Certainly, investors who had the misfortune to buy the FTSE 100 in August 2001 would currently see their investment back at par, after around four years in negative territory, followed by nearly three in uncertain, volatile profitability. Those who are taught to buy the Index, and then hold regardless, may be cursing that particular model.
So, we can perhaps expect a positive deluge of negative newspaper headlines. A search for the word 'recession' on the Daily Telegraph website yields spectacular results. A search for 'bear market' is less helpful, yielding articles on Chinese Bile Farms!
All of which might tempt the unwary adviser to become a tad bearish about business prospects, but I (alarmingly) remain consistently upbeat. Why is this? I offer the following homespun thoughts:
- US researchers have found that the real truth about investment markets is generally in inverse proportion to the degree and emphasis of media coverage. Their optimism is invariably unfounded, and their pessimism usually heralds some of the best investment opportunities in years. Whereas intermediaries are accountable for their advice, newspaper editors appear not to be.

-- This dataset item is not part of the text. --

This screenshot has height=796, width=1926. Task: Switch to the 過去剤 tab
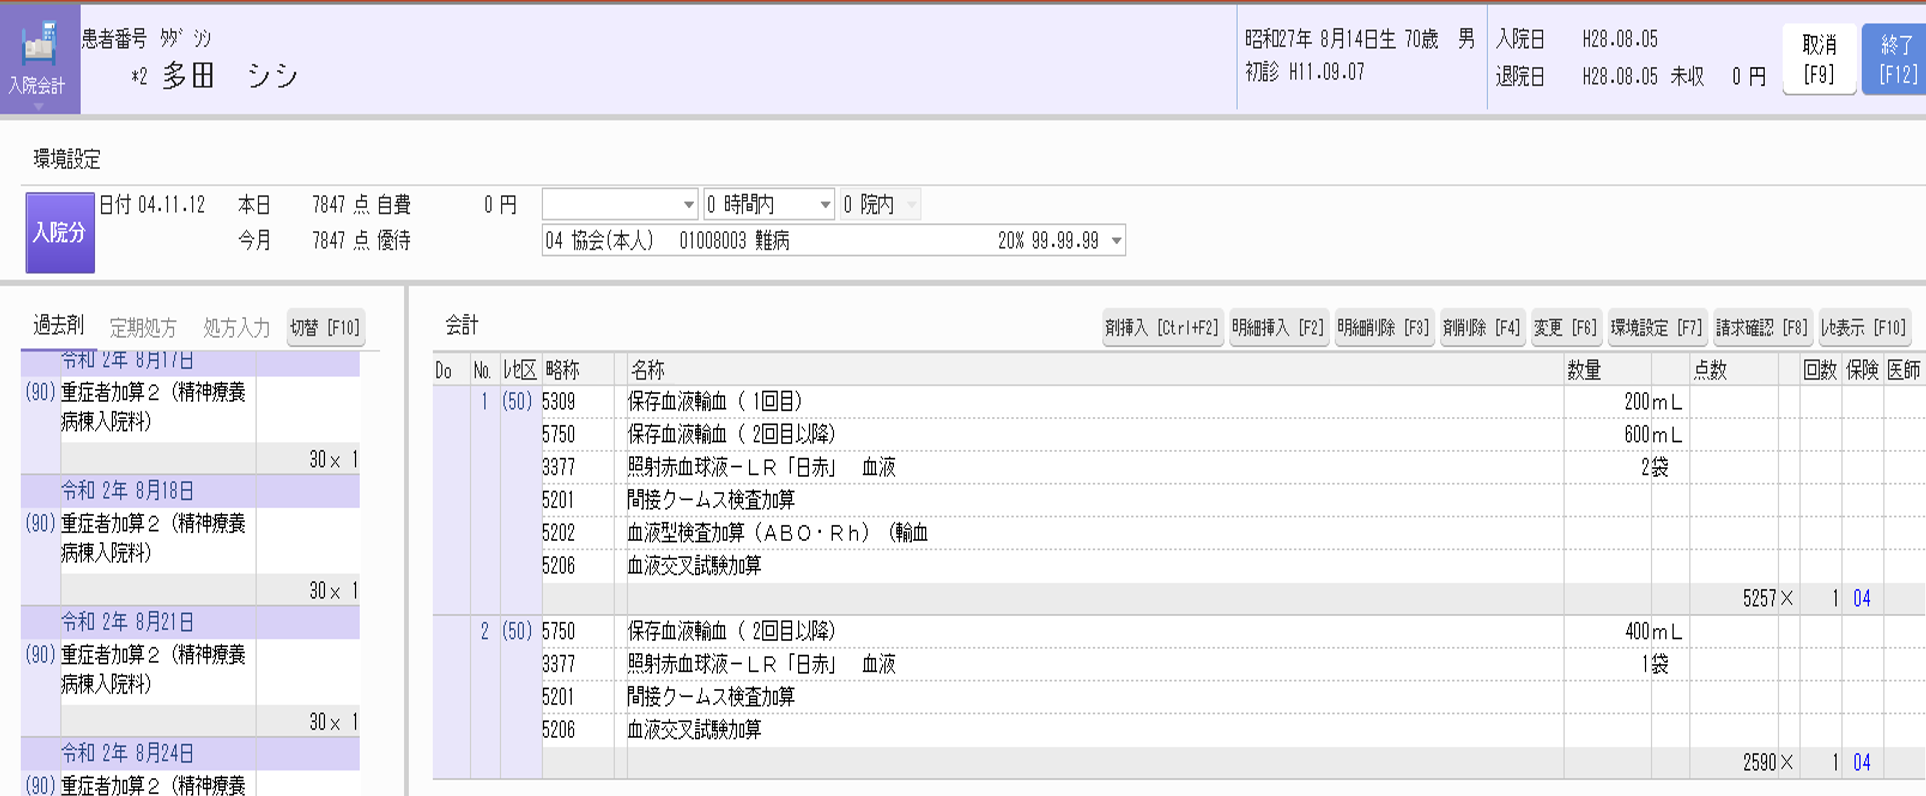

- In recent years, UK investors have increasingly emphasised cash as the primary medium for their savings. There is a kind of double-whammy going on: the UK Savings Ratio has dropped from a high of 14% in 1980 to around 3.5% in 2005. Of those who are saving, far more are staying in cash (helped, for instance, by the relaxation in ISA rules). In addition, the newer breeds of defined contribution pension schemes offer greater investor choice - and investors are choosing cash. This means that there should be a lot of cash slopping around in the retail market, which needs our help to invest.

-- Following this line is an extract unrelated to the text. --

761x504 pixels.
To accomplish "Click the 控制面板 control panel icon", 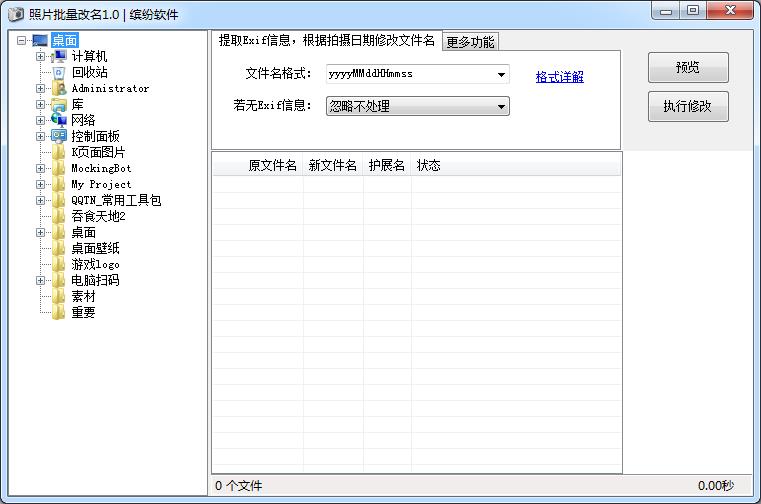I will coord(59,136).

- There are collective investments with a track-record for performing well in a bear market.
- If we have any awareness of investor or market-maker strategy, this ought to lead us towards a contrarian approach. Research by Robert R Prechter indicates that professional stockbroking strategists tend to adopt a heavier weighting in stocks just before a market falls, and a lighter weighting just before it advances. This is 'normal' behaviour and tends to contribute towards the markets highs and lows. This means that such advice is generally not profitable for consumers - for intermediaries, it therefore helps to observe what other professionals are recommending and perhaps adopt a contrarian approach. For what it's worth, Prechter's observations also hold true for pension fund managers!

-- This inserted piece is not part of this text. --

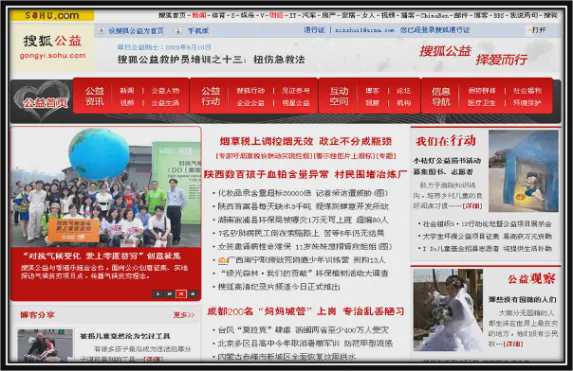Screen dimensions: 573x371
Task: Click the SOHU.com logo
Action: [x=52, y=15]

- I am going to avoid the obvious pitfall of trying to identify the best point at which to enter a declining market. Prof. Simon Keane (2000) published the results of his own research which concluded that the only methodology for anticipating the phases of a bear market was that of hindsight. Which doesn't help us much. Other pundits like Prechter, Harding and, I suspect, J K Galbraith would suggest that an understanding of history does at least help. Certainly, logic would dictate that when other investors are exiting the market in droves then there are good-quality stocks to be picked up at knock-down prices. There are some good unit-trust and investment trust managers who play that game.
- Customers - ordinary people with the usual financial needs - need careful, informed advice. They won't get it from newspapers. They won't get it from the banks. They certainly won't get it from the regulator. You're the best chance they've got.